== Saved data entries ==
--- START ---

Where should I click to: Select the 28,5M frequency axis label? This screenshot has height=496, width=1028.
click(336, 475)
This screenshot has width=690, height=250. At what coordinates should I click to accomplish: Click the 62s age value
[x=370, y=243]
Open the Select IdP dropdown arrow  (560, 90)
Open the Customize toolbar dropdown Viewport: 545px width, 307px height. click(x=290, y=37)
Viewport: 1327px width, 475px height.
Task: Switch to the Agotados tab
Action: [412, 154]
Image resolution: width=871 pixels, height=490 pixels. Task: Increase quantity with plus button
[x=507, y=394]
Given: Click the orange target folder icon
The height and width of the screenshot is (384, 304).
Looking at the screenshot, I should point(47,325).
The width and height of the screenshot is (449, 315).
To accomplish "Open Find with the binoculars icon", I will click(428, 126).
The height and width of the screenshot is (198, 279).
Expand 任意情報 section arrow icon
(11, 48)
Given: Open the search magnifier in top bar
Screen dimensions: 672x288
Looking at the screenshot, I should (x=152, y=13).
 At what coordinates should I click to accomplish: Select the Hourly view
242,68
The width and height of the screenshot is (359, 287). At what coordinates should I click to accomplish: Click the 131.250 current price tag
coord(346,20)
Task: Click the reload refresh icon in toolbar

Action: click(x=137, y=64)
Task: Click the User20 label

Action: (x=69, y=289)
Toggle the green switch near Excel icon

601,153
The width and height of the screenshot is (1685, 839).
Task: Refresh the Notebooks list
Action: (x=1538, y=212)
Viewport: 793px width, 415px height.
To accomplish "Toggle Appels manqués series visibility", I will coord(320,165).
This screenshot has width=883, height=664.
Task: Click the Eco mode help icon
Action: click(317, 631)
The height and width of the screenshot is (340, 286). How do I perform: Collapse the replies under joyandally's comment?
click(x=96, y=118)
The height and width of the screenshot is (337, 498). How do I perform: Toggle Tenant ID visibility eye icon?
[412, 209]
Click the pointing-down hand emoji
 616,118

--- END ---

== WHAT THE TASK REQUIRES ==
Copy every line of the entries above in which "Given" occurs.

== YOUR RESPONSE ==
Given: Click the orange target folder icon
Given: Open the search magnifier in top bar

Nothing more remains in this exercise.